Prompt
A complete, exact retyping of the data below is required.

Items listed in a dataset:
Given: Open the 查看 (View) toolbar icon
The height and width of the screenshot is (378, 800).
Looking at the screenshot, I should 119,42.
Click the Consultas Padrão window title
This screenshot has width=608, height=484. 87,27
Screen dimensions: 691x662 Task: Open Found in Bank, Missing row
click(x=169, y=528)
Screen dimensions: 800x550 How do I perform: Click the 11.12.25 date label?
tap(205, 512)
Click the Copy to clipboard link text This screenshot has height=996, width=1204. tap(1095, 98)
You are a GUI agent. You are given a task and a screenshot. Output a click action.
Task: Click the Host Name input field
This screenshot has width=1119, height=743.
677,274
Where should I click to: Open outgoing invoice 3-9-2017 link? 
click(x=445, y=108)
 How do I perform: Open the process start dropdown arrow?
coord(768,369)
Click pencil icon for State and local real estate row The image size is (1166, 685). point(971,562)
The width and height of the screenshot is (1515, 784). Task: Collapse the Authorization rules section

Response for this exercise
Given: Open the 查看 (View) toolbar icon
The height and width of the screenshot is (378, 800).
Looking at the screenshot, I should 119,42.
Click the Consultas Padrão window title
This screenshot has width=608, height=484. 87,27
Screen dimensions: 691x662 Task: Open Found in Bank, Missing row
click(x=169, y=528)
Screen dimensions: 800x550 How do I perform: Click the 11.12.25 date label?
tap(205, 512)
Click the Copy to clipboard link text This screenshot has height=996, width=1204. tap(1095, 98)
You are a GUI agent. You are given a task and a screenshot. Output a click action.
Task: Click the Host Name input field
This screenshot has width=1119, height=743.
677,274
Where should I click to: Open outgoing invoice 3-9-2017 link? 
click(x=445, y=108)
 How do I perform: Open the process start dropdown arrow?
coord(768,369)
Click pencil icon for State and local real estate row The image size is (1166, 685). point(971,562)
The width and height of the screenshot is (1515, 784). Task: Collapse the Authorization rules section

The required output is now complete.